Exercise goal.
Reproduce the entries. Match every word.

+ + + + +

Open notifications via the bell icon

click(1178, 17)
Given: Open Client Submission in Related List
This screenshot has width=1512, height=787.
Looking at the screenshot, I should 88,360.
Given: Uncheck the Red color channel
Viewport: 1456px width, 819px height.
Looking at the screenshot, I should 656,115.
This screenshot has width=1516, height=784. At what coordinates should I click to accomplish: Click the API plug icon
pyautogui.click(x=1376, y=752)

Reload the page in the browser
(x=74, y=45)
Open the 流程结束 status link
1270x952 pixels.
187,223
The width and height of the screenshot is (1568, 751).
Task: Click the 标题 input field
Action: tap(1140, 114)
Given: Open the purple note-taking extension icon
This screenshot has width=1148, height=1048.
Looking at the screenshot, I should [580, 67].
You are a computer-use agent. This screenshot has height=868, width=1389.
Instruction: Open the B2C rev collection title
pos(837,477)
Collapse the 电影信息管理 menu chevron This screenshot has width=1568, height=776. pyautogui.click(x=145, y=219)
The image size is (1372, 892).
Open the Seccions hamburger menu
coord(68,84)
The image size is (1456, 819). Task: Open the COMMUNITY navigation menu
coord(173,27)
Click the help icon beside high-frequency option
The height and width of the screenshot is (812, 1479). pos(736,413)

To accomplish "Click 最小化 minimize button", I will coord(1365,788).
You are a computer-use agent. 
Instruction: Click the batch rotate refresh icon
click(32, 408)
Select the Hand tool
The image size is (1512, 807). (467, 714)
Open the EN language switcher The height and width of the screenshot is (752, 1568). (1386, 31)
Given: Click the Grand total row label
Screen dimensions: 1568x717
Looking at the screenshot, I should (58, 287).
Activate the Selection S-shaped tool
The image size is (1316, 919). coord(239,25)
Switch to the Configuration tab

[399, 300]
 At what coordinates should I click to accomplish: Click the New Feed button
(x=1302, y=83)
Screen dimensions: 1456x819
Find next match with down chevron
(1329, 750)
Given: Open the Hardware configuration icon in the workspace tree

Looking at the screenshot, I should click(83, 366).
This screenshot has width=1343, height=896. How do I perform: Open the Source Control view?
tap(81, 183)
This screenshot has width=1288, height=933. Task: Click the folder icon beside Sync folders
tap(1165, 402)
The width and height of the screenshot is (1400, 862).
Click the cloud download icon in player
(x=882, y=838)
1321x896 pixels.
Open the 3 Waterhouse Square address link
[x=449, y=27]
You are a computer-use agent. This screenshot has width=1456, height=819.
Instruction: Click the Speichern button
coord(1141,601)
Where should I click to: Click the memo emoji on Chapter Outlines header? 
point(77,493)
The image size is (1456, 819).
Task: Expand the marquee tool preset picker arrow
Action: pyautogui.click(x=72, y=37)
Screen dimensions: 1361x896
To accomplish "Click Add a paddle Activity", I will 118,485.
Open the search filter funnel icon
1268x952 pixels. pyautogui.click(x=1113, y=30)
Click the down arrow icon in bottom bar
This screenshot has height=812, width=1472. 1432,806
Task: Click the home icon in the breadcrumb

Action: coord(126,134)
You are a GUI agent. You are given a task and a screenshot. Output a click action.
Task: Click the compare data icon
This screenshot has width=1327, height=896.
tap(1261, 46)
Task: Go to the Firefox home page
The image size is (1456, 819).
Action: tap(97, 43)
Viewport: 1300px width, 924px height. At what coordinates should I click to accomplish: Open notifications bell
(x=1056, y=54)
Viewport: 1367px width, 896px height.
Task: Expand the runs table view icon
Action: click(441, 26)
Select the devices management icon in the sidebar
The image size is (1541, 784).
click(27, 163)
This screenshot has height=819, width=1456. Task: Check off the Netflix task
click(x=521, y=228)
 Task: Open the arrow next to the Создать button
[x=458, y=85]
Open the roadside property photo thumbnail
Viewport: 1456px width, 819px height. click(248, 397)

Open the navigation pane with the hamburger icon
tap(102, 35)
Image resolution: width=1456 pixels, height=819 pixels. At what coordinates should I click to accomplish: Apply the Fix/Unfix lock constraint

+ + + + +

Your response.
Open notifications via the bell icon

click(1178, 17)
Given: Open Client Submission in Related List
This screenshot has width=1512, height=787.
Looking at the screenshot, I should 88,360.
Given: Uncheck the Red color channel
Viewport: 1456px width, 819px height.
Looking at the screenshot, I should 656,115.
This screenshot has width=1516, height=784. At what coordinates should I click to accomplish: Click the API plug icon
pyautogui.click(x=1376, y=752)

Reload the page in the browser
(x=74, y=45)
Open the 流程结束 status link
1270x952 pixels.
187,223
The width and height of the screenshot is (1568, 751).
Task: Click the 标题 input field
Action: tap(1140, 114)
Given: Open the purple note-taking extension icon
This screenshot has width=1148, height=1048.
Looking at the screenshot, I should [580, 67].
You are a computer-use agent. This screenshot has height=868, width=1389.
Instruction: Open the B2C rev collection title
pos(837,477)
Collapse the 电影信息管理 menu chevron This screenshot has width=1568, height=776. pyautogui.click(x=145, y=219)
The image size is (1372, 892).
Open the Seccions hamburger menu
coord(68,84)
The image size is (1456, 819). Task: Open the COMMUNITY navigation menu
coord(173,27)
Click the help icon beside high-frequency option
The height and width of the screenshot is (812, 1479). pos(736,413)

To accomplish "Click 最小化 minimize button", I will coord(1365,788).
You are a computer-use agent. 
Instruction: Click the batch rotate refresh icon
click(32, 408)
Select the Hand tool
The image size is (1512, 807). (467, 714)
Open the EN language switcher The height and width of the screenshot is (752, 1568). (1386, 31)
Given: Click the Grand total row label
Screen dimensions: 1568x717
Looking at the screenshot, I should (58, 287).
Activate the Selection S-shaped tool
The image size is (1316, 919). coord(239,25)
Switch to the Configuration tab

[399, 300]
 At what coordinates should I click to accomplish: Click the New Feed button
(x=1302, y=83)
Screen dimensions: 1456x819
Find next match with down chevron
(1329, 750)
Given: Open the Hardware configuration icon in the workspace tree

Looking at the screenshot, I should click(83, 366).
This screenshot has width=1343, height=896. How do I perform: Open the Source Control view?
tap(81, 183)
This screenshot has width=1288, height=933. Task: Click the folder icon beside Sync folders
tap(1165, 402)
The width and height of the screenshot is (1400, 862).
Click the cloud download icon in player
(x=882, y=838)
1321x896 pixels.
Open the 3 Waterhouse Square address link
[x=449, y=27]
You are a computer-use agent. This screenshot has width=1456, height=819.
Instruction: Click the Speichern button
coord(1141,601)
Where should I click to: Click the memo emoji on Chapter Outlines header? 
point(77,493)
The image size is (1456, 819).
Task: Expand the marquee tool preset picker arrow
Action: pyautogui.click(x=72, y=37)
Screen dimensions: 1361x896
To accomplish "Click Add a paddle Activity", I will 118,485.
Open the search filter funnel icon
1268x952 pixels. pyautogui.click(x=1113, y=30)
Click the down arrow icon in bottom bar
This screenshot has height=812, width=1472. 1432,806
Task: Click the home icon in the breadcrumb

Action: coord(126,134)
You are a GUI agent. You are given a task and a screenshot. Output a click action.
Task: Click the compare data icon
This screenshot has width=1327, height=896.
tap(1261, 46)
Task: Go to the Firefox home page
The image size is (1456, 819).
Action: tap(97, 43)
Viewport: 1300px width, 924px height. At what coordinates should I click to accomplish: Open notifications bell
(x=1056, y=54)
Viewport: 1367px width, 896px height.
Task: Expand the runs table view icon
Action: click(441, 26)
Select the devices management icon in the sidebar
The image size is (1541, 784).
click(27, 163)
This screenshot has height=819, width=1456. Task: Check off the Netflix task
click(x=521, y=228)
 Task: Open the arrow next to the Создать button
[x=458, y=85]
Open the roadside property photo thumbnail
Viewport: 1456px width, 819px height. click(248, 397)

Open the navigation pane with the hamburger icon
tap(102, 35)
Image resolution: width=1456 pixels, height=819 pixels. At what coordinates should I click to accomplish: Apply the Fix/Unfix lock constraint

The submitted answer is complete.